# Activity
Word for word, restate every record.
BEGIN
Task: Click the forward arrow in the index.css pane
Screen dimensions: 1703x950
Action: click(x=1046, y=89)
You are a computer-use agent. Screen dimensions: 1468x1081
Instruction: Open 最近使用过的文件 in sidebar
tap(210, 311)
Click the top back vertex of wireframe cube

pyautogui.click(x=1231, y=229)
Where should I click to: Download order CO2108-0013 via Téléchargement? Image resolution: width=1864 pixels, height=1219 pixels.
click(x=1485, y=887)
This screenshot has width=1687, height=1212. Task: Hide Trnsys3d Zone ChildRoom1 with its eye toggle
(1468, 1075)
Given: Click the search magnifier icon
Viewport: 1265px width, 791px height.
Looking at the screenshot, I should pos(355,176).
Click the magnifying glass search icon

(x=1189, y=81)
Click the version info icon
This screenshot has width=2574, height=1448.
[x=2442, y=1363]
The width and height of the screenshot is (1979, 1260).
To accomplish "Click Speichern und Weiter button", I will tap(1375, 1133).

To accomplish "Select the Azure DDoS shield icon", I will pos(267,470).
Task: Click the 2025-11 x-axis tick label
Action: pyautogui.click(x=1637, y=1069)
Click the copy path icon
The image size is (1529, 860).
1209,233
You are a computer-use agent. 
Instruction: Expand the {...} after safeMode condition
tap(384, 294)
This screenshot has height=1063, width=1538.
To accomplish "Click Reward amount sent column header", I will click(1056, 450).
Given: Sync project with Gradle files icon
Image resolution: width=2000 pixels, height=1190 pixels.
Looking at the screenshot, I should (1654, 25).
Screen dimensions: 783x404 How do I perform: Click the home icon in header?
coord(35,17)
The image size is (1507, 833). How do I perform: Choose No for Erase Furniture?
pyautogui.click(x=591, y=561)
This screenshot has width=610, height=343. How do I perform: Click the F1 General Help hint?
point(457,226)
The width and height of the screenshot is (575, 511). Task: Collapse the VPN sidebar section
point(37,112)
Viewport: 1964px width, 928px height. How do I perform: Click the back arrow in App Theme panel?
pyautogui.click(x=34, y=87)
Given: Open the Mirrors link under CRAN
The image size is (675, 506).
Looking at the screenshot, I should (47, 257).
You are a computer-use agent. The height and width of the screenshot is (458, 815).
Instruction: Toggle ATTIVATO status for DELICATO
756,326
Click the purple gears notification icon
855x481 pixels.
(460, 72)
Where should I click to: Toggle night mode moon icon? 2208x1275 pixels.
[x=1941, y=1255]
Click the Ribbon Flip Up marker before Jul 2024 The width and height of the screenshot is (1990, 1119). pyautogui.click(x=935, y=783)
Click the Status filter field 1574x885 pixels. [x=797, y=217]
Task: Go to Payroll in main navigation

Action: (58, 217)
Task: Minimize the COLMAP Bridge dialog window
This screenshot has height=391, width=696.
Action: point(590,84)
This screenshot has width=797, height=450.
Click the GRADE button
END
# Expected answer
Task: Click the forward arrow in the index.css pane
Screen dimensions: 1703x950
Action: click(x=1046, y=89)
You are a computer-use agent. Screen dimensions: 1468x1081
Instruction: Open 最近使用过的文件 in sidebar
tap(210, 311)
Click the top back vertex of wireframe cube

pyautogui.click(x=1231, y=229)
Where should I click to: Download order CO2108-0013 via Téléchargement? Image resolution: width=1864 pixels, height=1219 pixels.
click(x=1485, y=887)
This screenshot has width=1687, height=1212. Task: Hide Trnsys3d Zone ChildRoom1 with its eye toggle
(1468, 1075)
Given: Click the search magnifier icon
Viewport: 1265px width, 791px height.
Looking at the screenshot, I should pos(355,176).
Click the magnifying glass search icon

(x=1189, y=81)
Click the version info icon
This screenshot has width=2574, height=1448.
[x=2442, y=1363]
The width and height of the screenshot is (1979, 1260).
To accomplish "Click Speichern und Weiter button", I will tap(1375, 1133).

To accomplish "Select the Azure DDoS shield icon", I will pos(267,470).
Task: Click the 2025-11 x-axis tick label
Action: pyautogui.click(x=1637, y=1069)
Click the copy path icon
The image size is (1529, 860).
1209,233
You are a computer-use agent. 
Instruction: Expand the {...} after safeMode condition
tap(384, 294)
This screenshot has height=1063, width=1538.
To accomplish "Click Reward amount sent column header", I will click(1056, 450).
Given: Sync project with Gradle files icon
Image resolution: width=2000 pixels, height=1190 pixels.
Looking at the screenshot, I should (1654, 25).
Screen dimensions: 783x404 How do I perform: Click the home icon in header?
coord(35,17)
The image size is (1507, 833). How do I perform: Choose No for Erase Furniture?
pyautogui.click(x=591, y=561)
This screenshot has width=610, height=343. How do I perform: Click the F1 General Help hint?
point(457,226)
The width and height of the screenshot is (575, 511). Task: Collapse the VPN sidebar section
point(37,112)
Viewport: 1964px width, 928px height. How do I perform: Click the back arrow in App Theme panel?
pyautogui.click(x=34, y=87)
Given: Open the Mirrors link under CRAN
The image size is (675, 506).
Looking at the screenshot, I should (47, 257).
You are a computer-use agent. The height and width of the screenshot is (458, 815).
Instruction: Toggle ATTIVATO status for DELICATO
756,326
Click the purple gears notification icon
855x481 pixels.
(460, 72)
Where should I click to: Toggle night mode moon icon? 2208x1275 pixels.
[x=1941, y=1255]
Click the Ribbon Flip Up marker before Jul 2024 The width and height of the screenshot is (1990, 1119). pyautogui.click(x=935, y=783)
Click the Status filter field 1574x885 pixels. [x=797, y=217]
Task: Go to Payroll in main navigation

Action: (58, 217)
Task: Minimize the COLMAP Bridge dialog window
This screenshot has height=391, width=696.
Action: point(590,84)
This screenshot has width=797, height=450.
Click the GRADE button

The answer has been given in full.